Earlier today Microsoft outlined some of its plans for the future of Skype. The blog post says that Skype is "here to stay" and that Microsoft plans to have an "improved, faster, reliable, and super modern-looking Skype." I'll forgive you if you check the date on our news post. It's certainly the type of thing we've heard from Microsoft before.
I have nothing against the specific features or changes on the way to Skype. TwinCam, which allows you to add a smartphone to a call to provide a second camera angle, actually sounds pretty cool. Customizable notification sounds, new themes, and new background options are also welcome additions. But I can't help but feel like we've heard this song and dance before.
Microsoft has built, torn down, and rebuilt Skype more times than I care to count. Microsoft has clearly moved on from Skype to focus on Microsoft Teams, which is the default communication app on Windows 11. Another new Skype isn't going to save the platform. Honestly, I don't think anything will.
New isn't always better
Sorry, Barney Stinson, new isn't always better. Microsoft has taken several steps forward and backward when it comes to the quality of Skype. Those steps occurred seemingly at random as well, rather than trending in the right direction. It feels as if some people at Microsoft know there's something wrong with Skype but don't know how to fix it. In an attempt to improve the service, Microsoft remakes the app once every year or so.
Our senior editor Zac Bowden recapped Microsoft's efforts in a more extensive piece on how Microsoft mishandled Skype:
What doesn't help is that the desktop application is terrible.

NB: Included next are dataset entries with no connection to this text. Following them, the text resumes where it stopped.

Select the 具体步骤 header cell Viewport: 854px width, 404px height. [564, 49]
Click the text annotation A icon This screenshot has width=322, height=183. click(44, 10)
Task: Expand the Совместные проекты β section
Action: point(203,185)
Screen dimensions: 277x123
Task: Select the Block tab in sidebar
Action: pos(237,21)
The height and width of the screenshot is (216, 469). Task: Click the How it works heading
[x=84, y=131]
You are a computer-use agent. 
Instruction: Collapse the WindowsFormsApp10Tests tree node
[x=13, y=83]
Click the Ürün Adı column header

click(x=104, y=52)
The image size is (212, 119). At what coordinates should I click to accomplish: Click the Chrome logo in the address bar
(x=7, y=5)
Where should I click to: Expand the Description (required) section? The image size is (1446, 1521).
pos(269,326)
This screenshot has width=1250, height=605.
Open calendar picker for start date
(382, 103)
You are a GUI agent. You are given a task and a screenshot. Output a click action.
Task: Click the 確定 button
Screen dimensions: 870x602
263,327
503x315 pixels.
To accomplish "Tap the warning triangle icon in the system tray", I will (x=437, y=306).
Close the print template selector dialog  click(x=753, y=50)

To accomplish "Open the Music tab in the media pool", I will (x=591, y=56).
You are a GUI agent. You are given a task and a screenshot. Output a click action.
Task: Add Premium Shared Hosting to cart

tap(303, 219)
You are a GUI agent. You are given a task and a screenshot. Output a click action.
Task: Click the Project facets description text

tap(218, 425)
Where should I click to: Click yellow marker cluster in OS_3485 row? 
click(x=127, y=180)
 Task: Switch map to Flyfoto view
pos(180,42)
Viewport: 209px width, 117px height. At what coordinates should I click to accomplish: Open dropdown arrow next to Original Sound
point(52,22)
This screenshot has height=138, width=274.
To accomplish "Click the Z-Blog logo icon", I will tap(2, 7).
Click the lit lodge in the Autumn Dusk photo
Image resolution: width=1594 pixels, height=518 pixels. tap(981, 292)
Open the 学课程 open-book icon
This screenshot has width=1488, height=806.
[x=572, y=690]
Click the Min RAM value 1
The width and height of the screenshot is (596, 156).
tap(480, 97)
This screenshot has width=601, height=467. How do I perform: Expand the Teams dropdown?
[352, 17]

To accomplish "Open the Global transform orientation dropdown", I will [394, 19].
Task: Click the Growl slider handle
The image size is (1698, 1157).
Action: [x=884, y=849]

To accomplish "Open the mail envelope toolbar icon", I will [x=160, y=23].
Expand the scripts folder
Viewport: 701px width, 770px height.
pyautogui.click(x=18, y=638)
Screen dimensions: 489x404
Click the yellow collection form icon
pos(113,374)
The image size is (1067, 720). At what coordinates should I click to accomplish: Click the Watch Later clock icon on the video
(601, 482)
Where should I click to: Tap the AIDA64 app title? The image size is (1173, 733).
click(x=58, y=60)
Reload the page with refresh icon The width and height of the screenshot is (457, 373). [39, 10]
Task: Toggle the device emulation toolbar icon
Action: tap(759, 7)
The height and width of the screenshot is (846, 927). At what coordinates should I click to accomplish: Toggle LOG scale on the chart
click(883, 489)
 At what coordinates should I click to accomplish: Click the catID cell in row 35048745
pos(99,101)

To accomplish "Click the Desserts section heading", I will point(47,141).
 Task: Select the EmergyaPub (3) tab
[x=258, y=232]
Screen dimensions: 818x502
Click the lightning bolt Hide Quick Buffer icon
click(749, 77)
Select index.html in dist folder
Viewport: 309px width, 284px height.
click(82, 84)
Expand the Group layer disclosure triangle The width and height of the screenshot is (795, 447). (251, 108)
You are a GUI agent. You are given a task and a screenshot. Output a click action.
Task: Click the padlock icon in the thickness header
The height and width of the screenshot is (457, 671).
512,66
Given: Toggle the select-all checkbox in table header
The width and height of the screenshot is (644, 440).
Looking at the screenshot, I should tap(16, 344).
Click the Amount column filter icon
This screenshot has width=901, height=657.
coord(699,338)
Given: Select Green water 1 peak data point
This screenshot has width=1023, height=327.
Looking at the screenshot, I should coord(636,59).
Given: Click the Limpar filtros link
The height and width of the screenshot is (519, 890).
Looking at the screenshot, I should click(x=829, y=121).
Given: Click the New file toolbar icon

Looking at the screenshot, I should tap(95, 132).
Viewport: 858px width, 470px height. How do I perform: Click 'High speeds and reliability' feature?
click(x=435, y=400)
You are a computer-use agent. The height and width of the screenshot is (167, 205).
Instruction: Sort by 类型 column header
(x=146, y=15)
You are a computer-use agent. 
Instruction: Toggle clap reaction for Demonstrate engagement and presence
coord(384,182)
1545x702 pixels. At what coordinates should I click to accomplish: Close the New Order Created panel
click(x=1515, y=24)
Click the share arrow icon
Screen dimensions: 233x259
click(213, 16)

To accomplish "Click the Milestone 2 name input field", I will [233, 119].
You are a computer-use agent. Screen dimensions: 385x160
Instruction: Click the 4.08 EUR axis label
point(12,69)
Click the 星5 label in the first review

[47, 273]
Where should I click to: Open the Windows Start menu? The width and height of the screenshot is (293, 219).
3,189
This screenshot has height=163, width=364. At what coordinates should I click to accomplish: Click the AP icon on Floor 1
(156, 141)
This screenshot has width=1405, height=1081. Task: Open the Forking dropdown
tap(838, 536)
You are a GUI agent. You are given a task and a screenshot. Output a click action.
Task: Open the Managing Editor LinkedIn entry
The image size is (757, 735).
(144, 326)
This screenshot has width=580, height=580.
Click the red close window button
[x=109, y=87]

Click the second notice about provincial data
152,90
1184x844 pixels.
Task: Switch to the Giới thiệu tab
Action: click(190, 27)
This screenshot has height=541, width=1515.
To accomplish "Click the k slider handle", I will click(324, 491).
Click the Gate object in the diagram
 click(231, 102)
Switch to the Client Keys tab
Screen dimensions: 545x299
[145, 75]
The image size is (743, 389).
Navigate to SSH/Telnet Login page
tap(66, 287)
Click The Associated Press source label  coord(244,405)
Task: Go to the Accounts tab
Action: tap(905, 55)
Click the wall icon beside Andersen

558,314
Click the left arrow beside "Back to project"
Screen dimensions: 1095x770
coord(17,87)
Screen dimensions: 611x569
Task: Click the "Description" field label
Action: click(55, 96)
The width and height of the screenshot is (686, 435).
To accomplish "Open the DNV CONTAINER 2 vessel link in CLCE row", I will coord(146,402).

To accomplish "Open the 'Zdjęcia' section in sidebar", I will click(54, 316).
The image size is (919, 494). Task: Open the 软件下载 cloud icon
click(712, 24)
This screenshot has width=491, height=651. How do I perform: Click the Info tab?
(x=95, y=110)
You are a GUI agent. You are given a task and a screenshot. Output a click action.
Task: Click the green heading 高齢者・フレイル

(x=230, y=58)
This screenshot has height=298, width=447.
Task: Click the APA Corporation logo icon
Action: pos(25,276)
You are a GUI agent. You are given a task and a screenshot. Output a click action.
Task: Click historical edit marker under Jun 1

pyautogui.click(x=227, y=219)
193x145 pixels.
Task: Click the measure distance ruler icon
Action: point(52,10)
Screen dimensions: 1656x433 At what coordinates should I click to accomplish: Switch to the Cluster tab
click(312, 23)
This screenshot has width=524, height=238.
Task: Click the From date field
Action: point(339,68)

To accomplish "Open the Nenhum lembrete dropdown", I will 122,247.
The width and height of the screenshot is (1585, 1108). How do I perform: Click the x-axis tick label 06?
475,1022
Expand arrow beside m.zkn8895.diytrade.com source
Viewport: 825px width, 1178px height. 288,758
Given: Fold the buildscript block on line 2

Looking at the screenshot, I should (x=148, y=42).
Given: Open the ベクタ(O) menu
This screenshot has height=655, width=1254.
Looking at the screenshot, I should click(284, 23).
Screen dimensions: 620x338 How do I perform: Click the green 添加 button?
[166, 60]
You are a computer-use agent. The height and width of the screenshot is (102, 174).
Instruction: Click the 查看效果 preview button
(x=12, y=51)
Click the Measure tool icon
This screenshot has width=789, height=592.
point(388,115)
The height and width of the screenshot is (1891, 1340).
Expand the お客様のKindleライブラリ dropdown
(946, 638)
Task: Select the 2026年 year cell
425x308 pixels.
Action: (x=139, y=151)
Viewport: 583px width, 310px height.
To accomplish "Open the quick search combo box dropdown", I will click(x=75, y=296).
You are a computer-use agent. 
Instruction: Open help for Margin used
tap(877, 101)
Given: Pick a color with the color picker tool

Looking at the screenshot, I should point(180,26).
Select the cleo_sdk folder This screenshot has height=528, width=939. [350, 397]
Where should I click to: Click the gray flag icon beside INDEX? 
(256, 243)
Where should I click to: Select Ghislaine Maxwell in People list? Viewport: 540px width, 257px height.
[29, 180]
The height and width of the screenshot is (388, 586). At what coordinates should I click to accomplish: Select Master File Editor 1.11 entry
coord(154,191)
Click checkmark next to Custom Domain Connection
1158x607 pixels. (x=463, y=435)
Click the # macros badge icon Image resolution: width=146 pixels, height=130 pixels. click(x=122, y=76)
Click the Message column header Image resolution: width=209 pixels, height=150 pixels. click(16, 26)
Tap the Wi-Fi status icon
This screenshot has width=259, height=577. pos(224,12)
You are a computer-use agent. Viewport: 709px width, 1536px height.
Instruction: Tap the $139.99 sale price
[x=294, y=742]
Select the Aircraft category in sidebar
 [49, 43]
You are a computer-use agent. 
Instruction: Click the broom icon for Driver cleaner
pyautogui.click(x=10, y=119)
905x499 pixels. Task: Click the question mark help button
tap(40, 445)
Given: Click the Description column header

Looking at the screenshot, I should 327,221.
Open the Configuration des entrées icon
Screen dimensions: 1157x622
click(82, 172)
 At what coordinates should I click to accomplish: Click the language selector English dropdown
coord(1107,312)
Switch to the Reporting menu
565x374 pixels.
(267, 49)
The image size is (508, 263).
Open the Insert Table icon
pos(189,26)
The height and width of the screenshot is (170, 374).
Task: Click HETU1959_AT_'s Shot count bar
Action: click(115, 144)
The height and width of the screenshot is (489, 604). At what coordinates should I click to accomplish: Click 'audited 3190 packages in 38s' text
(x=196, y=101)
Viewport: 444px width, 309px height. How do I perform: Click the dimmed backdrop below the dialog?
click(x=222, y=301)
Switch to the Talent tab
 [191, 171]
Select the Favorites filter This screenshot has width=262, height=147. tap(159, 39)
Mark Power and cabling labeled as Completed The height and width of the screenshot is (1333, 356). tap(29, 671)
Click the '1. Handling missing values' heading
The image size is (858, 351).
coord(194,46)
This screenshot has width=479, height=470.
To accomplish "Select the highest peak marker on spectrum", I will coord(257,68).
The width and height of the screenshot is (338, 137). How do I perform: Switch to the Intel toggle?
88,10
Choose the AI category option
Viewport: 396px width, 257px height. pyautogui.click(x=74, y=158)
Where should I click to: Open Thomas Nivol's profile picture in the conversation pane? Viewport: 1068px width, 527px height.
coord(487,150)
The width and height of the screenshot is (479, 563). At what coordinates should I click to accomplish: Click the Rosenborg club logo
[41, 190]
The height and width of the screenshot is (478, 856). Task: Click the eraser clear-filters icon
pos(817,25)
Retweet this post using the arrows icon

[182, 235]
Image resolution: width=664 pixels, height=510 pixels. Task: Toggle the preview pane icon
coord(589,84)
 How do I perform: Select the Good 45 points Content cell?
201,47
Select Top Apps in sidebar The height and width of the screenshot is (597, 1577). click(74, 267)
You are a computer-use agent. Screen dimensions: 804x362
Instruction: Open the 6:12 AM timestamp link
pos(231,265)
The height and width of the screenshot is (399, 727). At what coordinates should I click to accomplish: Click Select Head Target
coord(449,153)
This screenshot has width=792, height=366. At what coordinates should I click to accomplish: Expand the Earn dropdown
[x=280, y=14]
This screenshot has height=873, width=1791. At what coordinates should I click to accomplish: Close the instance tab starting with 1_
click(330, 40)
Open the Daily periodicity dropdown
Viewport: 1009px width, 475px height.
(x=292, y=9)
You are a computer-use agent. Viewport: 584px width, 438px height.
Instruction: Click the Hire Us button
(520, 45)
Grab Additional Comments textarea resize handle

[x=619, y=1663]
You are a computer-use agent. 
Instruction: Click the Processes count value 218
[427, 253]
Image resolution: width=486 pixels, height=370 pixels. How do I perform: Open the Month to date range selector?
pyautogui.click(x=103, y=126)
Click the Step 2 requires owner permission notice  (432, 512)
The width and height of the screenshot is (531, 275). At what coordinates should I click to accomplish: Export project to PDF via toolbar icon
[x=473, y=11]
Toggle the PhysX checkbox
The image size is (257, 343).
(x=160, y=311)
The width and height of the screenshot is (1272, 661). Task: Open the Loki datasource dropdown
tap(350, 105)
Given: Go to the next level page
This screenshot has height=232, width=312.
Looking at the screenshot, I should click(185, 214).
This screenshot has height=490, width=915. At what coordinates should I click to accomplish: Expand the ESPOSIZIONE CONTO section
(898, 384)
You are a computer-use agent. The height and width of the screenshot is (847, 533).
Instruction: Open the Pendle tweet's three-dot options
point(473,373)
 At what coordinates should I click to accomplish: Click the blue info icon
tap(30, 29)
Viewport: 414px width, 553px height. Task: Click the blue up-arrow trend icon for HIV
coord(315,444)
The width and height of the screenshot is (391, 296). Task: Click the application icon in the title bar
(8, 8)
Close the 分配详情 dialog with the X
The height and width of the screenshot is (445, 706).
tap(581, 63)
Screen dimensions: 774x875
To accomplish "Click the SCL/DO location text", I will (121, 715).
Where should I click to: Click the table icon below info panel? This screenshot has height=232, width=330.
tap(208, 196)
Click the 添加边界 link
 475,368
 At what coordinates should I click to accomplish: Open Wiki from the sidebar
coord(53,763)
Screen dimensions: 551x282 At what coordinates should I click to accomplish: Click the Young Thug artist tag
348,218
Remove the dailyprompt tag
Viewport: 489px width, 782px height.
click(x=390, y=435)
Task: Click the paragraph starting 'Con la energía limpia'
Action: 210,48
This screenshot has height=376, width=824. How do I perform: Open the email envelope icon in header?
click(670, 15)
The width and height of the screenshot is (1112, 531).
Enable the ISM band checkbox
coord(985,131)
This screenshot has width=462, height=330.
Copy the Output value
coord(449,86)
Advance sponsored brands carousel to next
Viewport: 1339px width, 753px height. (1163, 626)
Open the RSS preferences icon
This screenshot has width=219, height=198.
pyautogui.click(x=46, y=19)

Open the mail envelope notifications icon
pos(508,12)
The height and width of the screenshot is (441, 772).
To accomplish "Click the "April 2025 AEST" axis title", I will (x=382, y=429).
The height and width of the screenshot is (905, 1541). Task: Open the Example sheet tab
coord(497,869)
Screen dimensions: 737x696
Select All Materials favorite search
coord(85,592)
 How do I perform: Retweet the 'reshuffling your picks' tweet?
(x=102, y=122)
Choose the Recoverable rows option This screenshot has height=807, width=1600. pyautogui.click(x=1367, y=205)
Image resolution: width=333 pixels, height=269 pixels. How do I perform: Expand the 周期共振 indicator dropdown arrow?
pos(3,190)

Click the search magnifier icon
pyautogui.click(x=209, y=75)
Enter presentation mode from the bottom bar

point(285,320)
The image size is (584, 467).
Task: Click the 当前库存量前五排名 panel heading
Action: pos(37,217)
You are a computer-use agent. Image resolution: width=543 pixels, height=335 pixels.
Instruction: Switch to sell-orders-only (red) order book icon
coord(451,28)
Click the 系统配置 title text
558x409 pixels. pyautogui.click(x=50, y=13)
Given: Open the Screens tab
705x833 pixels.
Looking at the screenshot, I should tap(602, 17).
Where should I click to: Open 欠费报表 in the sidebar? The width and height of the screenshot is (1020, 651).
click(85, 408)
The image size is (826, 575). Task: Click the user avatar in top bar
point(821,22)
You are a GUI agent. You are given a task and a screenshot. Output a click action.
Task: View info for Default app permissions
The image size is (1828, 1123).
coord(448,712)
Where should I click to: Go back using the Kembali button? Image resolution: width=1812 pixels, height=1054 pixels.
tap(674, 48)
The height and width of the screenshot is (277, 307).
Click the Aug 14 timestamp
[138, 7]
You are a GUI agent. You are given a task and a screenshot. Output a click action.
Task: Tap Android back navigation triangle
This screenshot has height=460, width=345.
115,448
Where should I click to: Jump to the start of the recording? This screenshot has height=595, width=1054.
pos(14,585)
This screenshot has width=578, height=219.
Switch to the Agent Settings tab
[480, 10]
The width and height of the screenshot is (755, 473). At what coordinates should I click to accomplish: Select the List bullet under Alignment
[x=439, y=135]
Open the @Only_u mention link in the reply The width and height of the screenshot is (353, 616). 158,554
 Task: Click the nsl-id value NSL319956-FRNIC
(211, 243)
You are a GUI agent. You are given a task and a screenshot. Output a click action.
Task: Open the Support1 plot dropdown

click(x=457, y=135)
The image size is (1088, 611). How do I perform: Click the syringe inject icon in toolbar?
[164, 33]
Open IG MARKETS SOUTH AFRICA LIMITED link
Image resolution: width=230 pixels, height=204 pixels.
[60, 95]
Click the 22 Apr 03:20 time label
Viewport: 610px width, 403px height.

Last year, Microsoft updated Skype from a UWP app to an Electron app, which killed all Windows 10 integrations and made it a total dog to run thanks to Electron's terrible performance ...
This change came after several rebuilds of Skype on Windows 10 in the last five years. It feels like there's no one leading the Skype team because the amount of client rebuilds Windows 10 has received is outrageous. Skype was originally split into two apps, then converged into one UWP app, which was later rebuilt as a React Native app, before being replaced with a terrible Win32 electron app.
It's too late for Skype
Skype already lost the battle for everyday people. In a world in which people were forced to communicate through the web, Zoom, WhatsApp, and other messaging apps exploded. Where people used to say they'd Skype someone, they now say they'll Zoom them.
Some people still use Skype, of course. I'm sure there are actually millions of people that have Skype accounts. I bet some people even use Skype voluntarily. But the Skype brand has dwindled consistently over the years.
The general public has already moved on from Skype, and to be honest it feels like Microsoft has as well.
People left Skype for a reason
People didn't just switch from Skype to Zoom and WhatsApp to go with a trend. Skype has a long history of inconsistency. When Microsoft was in the running to purchase Discord, our senior editor Jez Corden discussed some of the issues with Skype:
I'm not quite sure why, but it's absurd to me that, in 2021, Skype and Xbox Live messaging services lag behind the competition in speed. It just doesn't feel good to send texts over Skype-based services, watching the app struggle to open even on the world's most powerful PCs and phones, while Telegram and WhatsApp, and crucially, Discord, all open at a mere instant. If after years of failed attempts to rebrand and rebuild Skype, Microsoft is unable to improve even the most basic aspects of the service, there must be something fundamentally wrong with it. What else could it be? It's time to cut loose and move on.
Once people leave a platform for communication, the platform loses value. Microsoft could fix every single issue with Skype, but it wouldn't matter much if people have already left.
A dead Skype isn't a total loss
Microsoft doesn't need Skype to succeed as a consumer service. That's not why the company drove it into the ground, but it's downfall isn't that big of a loss. Skype for Business has transitioned to Microsoft Teams. The tech that Microsoft wanted from Skype is being used in other services like Teams and Xbox Live messaging. If Skype stopped working as a platform tomorrow, Microsoft would still benefit from its acquisition of the platform.
Like Mixer tech living on in the Xbox ecosystem, Skype tech remains throughout Microsoft's software, including some of the best Windows 10 apps. Even in cases where Microsoft switched to a different protocol or underlying tech, it still gained insight from its development Skype.
I'm not sure Microsoft cares whether Skype is a premier platform for communication again. If it does, I don't think the upcoming updates to Skype will do much to convince people.